Direction ▸ Gather every line in the records below that contains the string "pixels". Case matters, so match uppercase and lowercase letters precisely.

···

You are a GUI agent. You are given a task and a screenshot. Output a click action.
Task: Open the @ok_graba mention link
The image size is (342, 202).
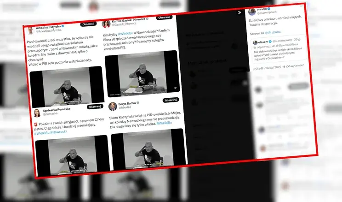pos(273,32)
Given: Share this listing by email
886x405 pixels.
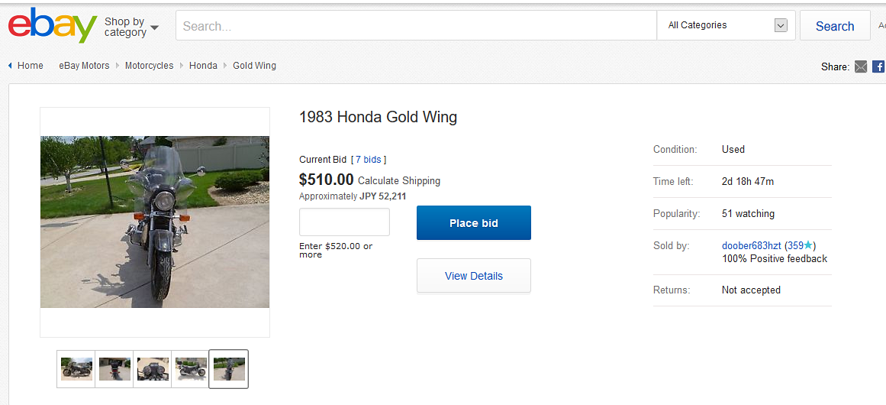Looking at the screenshot, I should pyautogui.click(x=861, y=66).
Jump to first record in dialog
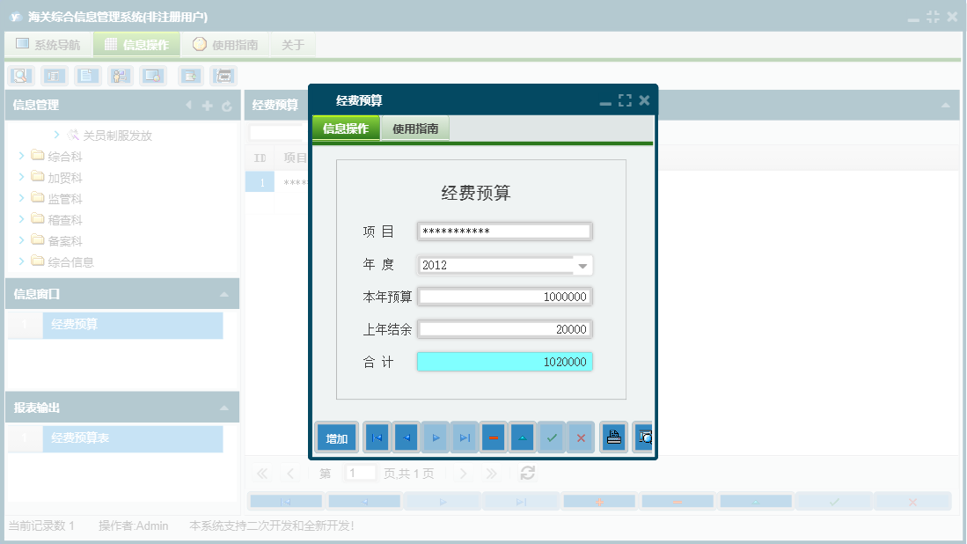Viewport: 967px width, 544px height. point(377,437)
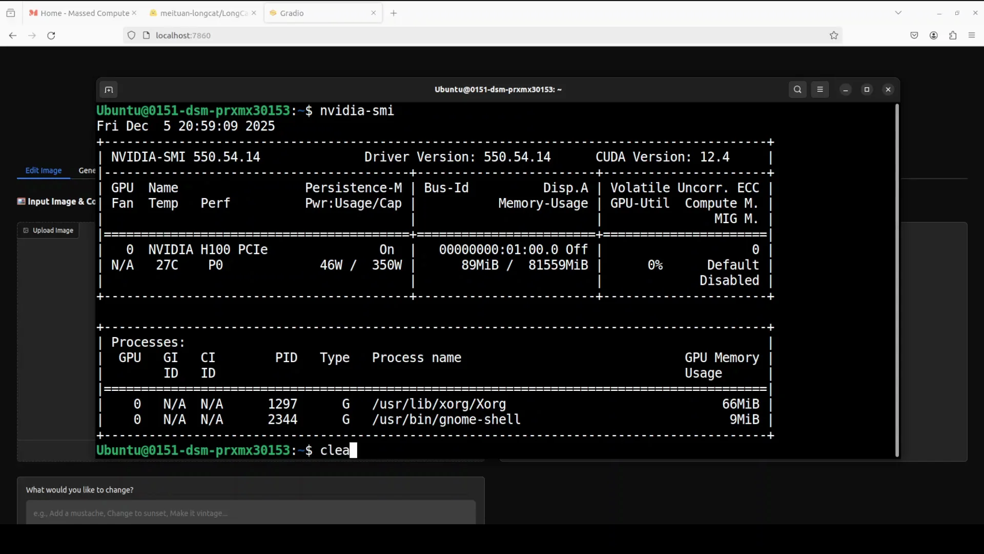The width and height of the screenshot is (984, 554).
Task: Open the terminal search function
Action: (798, 89)
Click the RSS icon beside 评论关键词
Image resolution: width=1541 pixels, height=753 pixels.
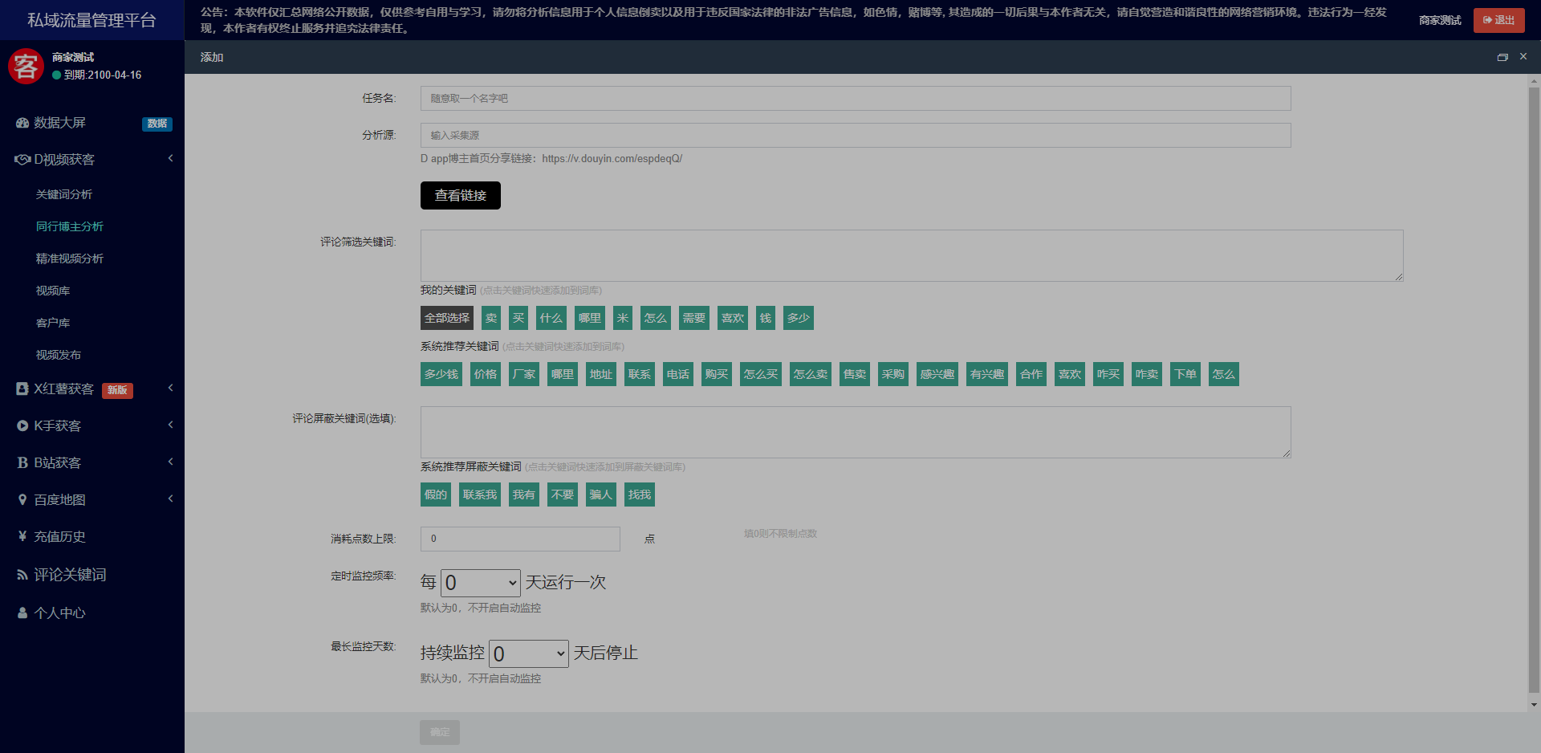click(x=22, y=575)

···

Output for this task ▸
886x405 pixels.
Image resolution: width=1541 pixels, height=753 pixels.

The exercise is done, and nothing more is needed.